Coffee & Cap
Rates Podcast
2/15/2023: Episode 67:
Host
Shimon Shkury
President And Founder
Guest
Michael A. Tortorici
Founding Partner
Guest
Howard Raber, Esq.
Director - Investment Sales
HOST
Shimon Shkury
President and Founder
GUEST
Michael A. Tortorici
Founding Partner
GUEST
Howard Raber, Esq.
Director - Investment Sales
*The following text has been automatically transcribed and may contain minor errors. For original content, listen to the podcast episode
Shimon Shkury: Hi everybody, it's Shimon Shkury here with Ariel Property Advisors at Coffee and Cap Rates, the podcast that talks about New York City real estate. Today I have with me Mike Tortorici, my partner who does a tremendous amount of business in Manhattan, together with our director in investment sales, Howard Raber who does also a tremendous amount of work in Manhattan below 96th Street. Hi guys, how are you doing?
Howard Raber, Esq.: Great, thanks.
Michael A. Tortorici: Doing great, Shimon. Good to be here.
Shimon Shkury: Awesome, thank you. So we are coming off 2022 that was pretty good. The first half was a lot stronger compared to the second, mostly because of interest rates. We see that. And let's focus a little bit about multifamily, office, and development. Let's start with the multifamily asset class and one of the things we like to say here at Ariel is that not multifamily was created equal. Howard, why don't you give us a quick overview, high level, what have we seen in the multifamily asset last in 2022?
Howard Raber, Esq.: It's probably the strongest year we've had since 2016, where you saw 419 transactions. So we're seeing investors come back to multifamily, want to be active where there's revenues to be had.
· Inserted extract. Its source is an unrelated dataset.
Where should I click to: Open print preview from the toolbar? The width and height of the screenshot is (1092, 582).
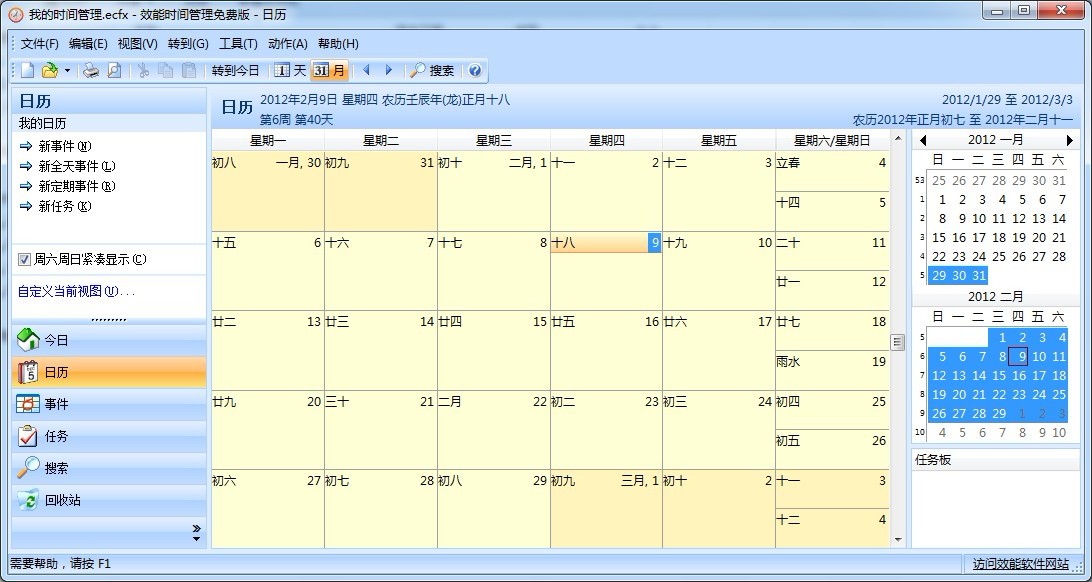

We're seeing with office today. And the difference though is that instead of investors looking at these smaller assets that were perhaps tax protected and the 2A, 2B status, we saw a lot more institutions get involved in the larger transactions, whether it was Eight Spruce or with the solo portfolio buildings and you're seeing these types of dollars being spent on more free market buildings with a lot more scale.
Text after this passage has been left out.